Fireworks have been a New Year’s Eve tradition embraced around the world for a long time. Australia, Thailand, South Africa, Brazil, and many other countries ring in the new year with an elaborate fireworks display. Setting off sparklers is way to welcome 2022 with a crackle of light since most people can’t set off fireworks at home.

3. Midnight Kiss & Sing ‘Auld Lang Syne’

Ever wonder how the midnight kiss tradition originated? Some historians believe it traces back to ancient Rome’s Saturnalia celebration, a raucous good time full of dancing, alcohol, and kissing galore.

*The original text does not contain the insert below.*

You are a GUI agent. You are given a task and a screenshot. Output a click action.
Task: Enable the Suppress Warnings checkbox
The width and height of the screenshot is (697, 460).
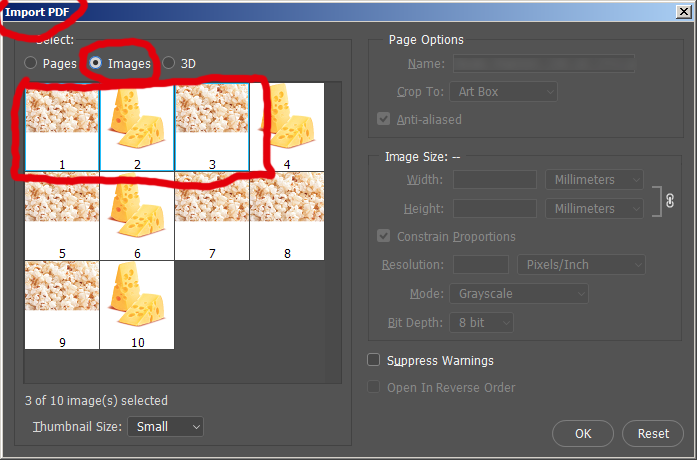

During Hogmanay, the Scottish new year celebration, it is traditional to give a kiss to everyone in the room, to connect friends and strangers. Plus, it makes the single people feel a bit better.

Auld Lang Syne’ is a Scottish tune featuring words written by poet Robert Burns in 1788. Today, it’s one of the most recognizable songs around the world—even if many people don’t know the lyrics!

4. Make a Toast & Some Noise

Any special occasion is an appropriate time to clink glasses with those near and dear, so ringing in the New Year is no exception. The act of toasting feels natural: You lift your arms in affirmation and drink in honor of an occasion or a loved one. The practice of toasting dates to the ancient world when people would often raise their glass to someone’s good health.

It’s not a New Year’s Eve celebration without noisemakers. Before noisemakers were a thing, people made their own joyful ruckus by banging pots and pans at the stroke of midnight. This tradition was once thought of as a way to drive away evil spirits.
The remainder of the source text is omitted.